● **SOURCE EXTRACT**
..........

BY HILLARY SENOUR/EWTN
BATON ROUGE, La. — Louisiana Gov. Bobby Jindal has voiced his support for over-the-counter access to birth control, a position that Church representatives say goes against Catholic teaching on contraception.
“The Archdiocese of New Orleans disagrees with Governor Jindal’s stance on this issue, as the use of birth control and contraceptives are against Catholic Church teaching,” Sarah Comiskey McDonald, communications director for the Archdiocese of New Orleans, told EWTN News Dec. 14.
Robert Tasman, associate director of the Louisiana Conference of Catholic Bishops, also echoed the archdiocese’s statement.
Jindal, a Catholic, argued in a Dec. 13 editorial for The Wall Street Journal that allowing access to artificial birth control without a prescription would remove politics from contraception while also protecting the rights of individuals who are morally opposed to paying for its coverage.
In his opinion piece, Jindal cited a recommendation from the American College of Obstetricians and Gynecologists that says birth control should be available over the counter, arguing that unintended pregnancies are a “major public-health problem” in the U.S.
Jindal said the two reasons women must visit a doctor for a prescription for a drug that “research says is safe” is “because big government says they should” and “because big pharmaceutical companies benefit from it.”
"It's time to put purchasing power back in the hands of consumers — not employers, not pharmaceutical companies and not bureaucrats in Washington," he said.
He added that this arrangement would ensure that “anyone who has a religious objection to contraception” would not be “forced by government health-care edicts to purchase it for others.”
The governor, who has been mentioned as a possible 2016 Republican presidential candidate, said making birth control available over the counter to adults would “take contraception out of the political arena” as well as help cut health-care costs.
He criticized his party, saying that it is “stupid to let the Democrats demagogue the contraceptives issue.”
While he described himself as “an unapologetic pro-life Republican” the governor said that “everyone who wants contraception should be able to purchase it.”
In his 1968 encyclical Humanae Vitae, Pope Paul VI categorically rejected contraception as immoral. The encyclical specifies that it is morally unacceptable to engage in “any action which either before, at the moment of or after sexual intercourse is specifically intended to prevent procreation — whether as an end or as a means” (14).
Jindal’s press office did not respond to inquiries from EWTN News.

..........

● **INFORMATION PROVIDED**

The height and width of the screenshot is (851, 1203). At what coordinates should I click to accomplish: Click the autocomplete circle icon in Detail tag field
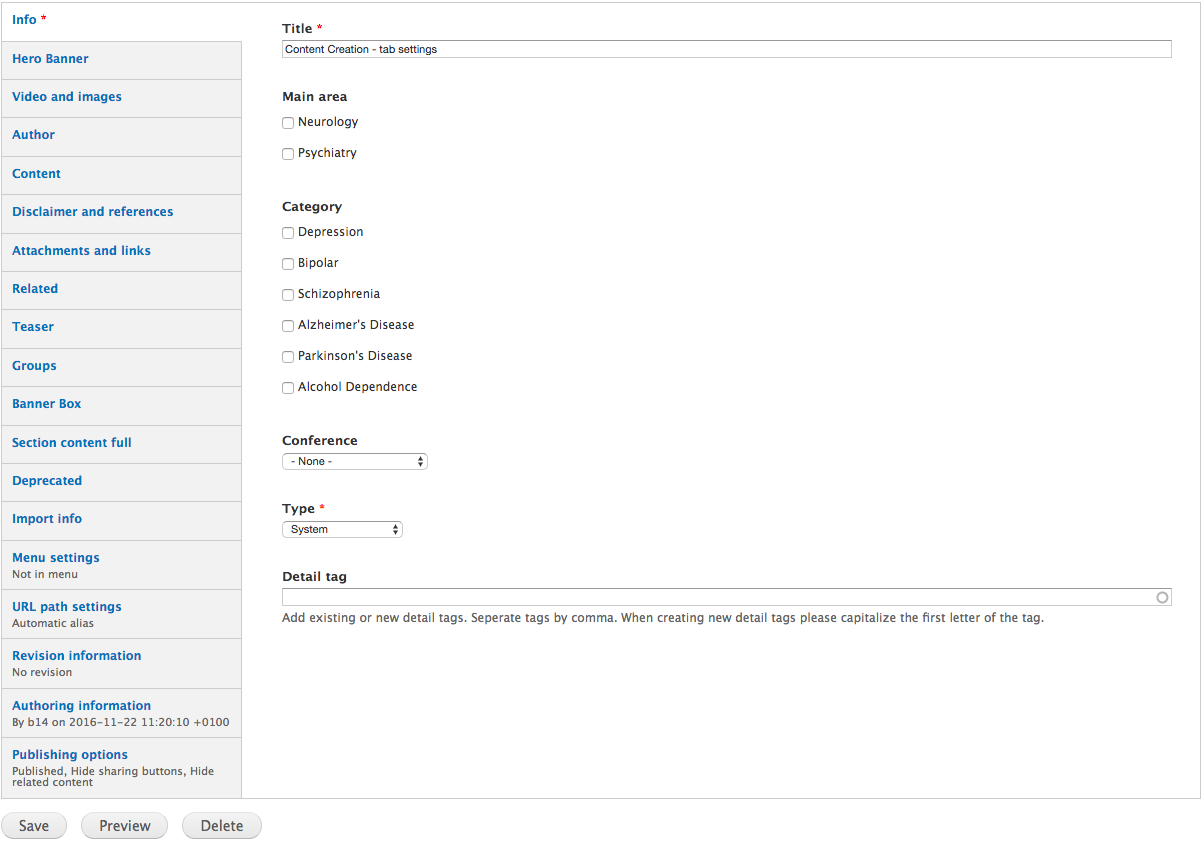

..........

● **QUESTIONS TO ANSWER**
1 – In the article on Governor Jindal, translate this sentence into Spanish: "Robert Tasman, associate director of the Louisiana Conference of Catholic Bishops, also echoed the archdiocese’s statement."
2 – Return the part of the article on Governor Jindal from "In his opinion" to "in the U.S.", copied word for word.
3 – Does each statement agree with the article on Governor Jindal? Answer yes or no, and quote the deciding words. (a) Jindal's editorial appeared in The Wall Street Journal. (b) Jindal's press office answered the inquiries from EWTN News. (c) Humanae Vitae was issued in 1972.

● **LIST OF ANSWERS**
1 – Robert Tasman, director asociado de la Conferencia de Obispos Católicos de Luisiana, también se hizo eco de la declaración de la arquidiócesis.

2 –
In his opinion piece, Jindal cited a recommendation from the American College of Obstetricians and Gynecologists that says birth control should be available over the counter, arguing that unintended pregnancies are a “major public-health problem” in the U.S.

3 –
(a) Yes: "argued in a Dec. 13 editorial for The Wall Street Journal"
(b) No: "Jindal’s press office did not respond to inquiries from EWTN News."
(c) No: "In his 1968 encyclical Humanae Vitae"